__Stored records__:
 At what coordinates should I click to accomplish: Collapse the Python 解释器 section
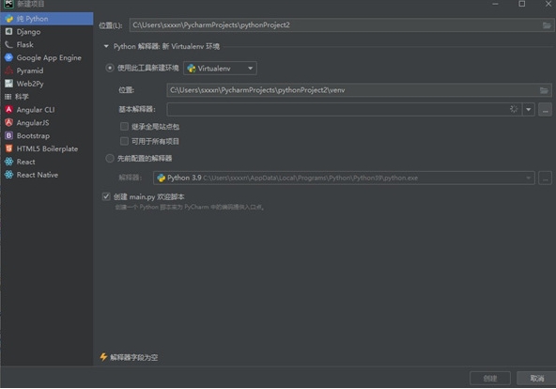(106, 46)
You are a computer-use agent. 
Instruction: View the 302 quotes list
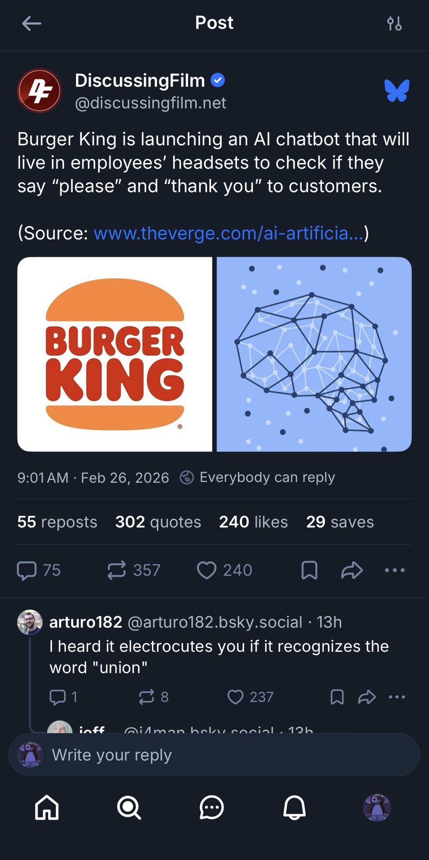coord(158,522)
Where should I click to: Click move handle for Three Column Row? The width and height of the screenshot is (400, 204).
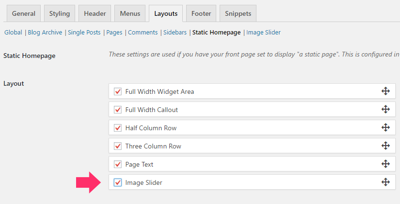click(x=386, y=146)
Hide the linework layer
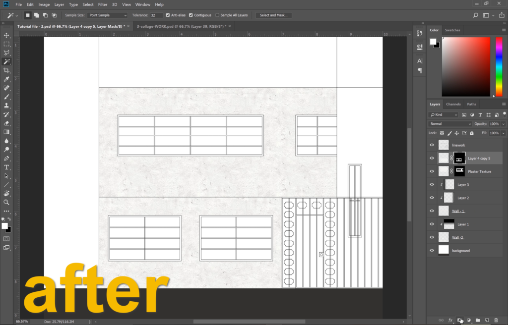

__WHAT YOU HAVE TO DO__:
Each line of the data above must be repeated exactly, images excluded.

__ANSWER SECTION__:
 At what coordinates should I click to accomplish: Collapse the Python 解释器 section
(106, 46)
You are a computer-use agent. 
Instruction: View the 302 quotes list
coord(158,522)
Where should I click to: Click move handle for Three Column Row? The width and height of the screenshot is (400, 204).
click(x=386, y=146)
Hide the linework layer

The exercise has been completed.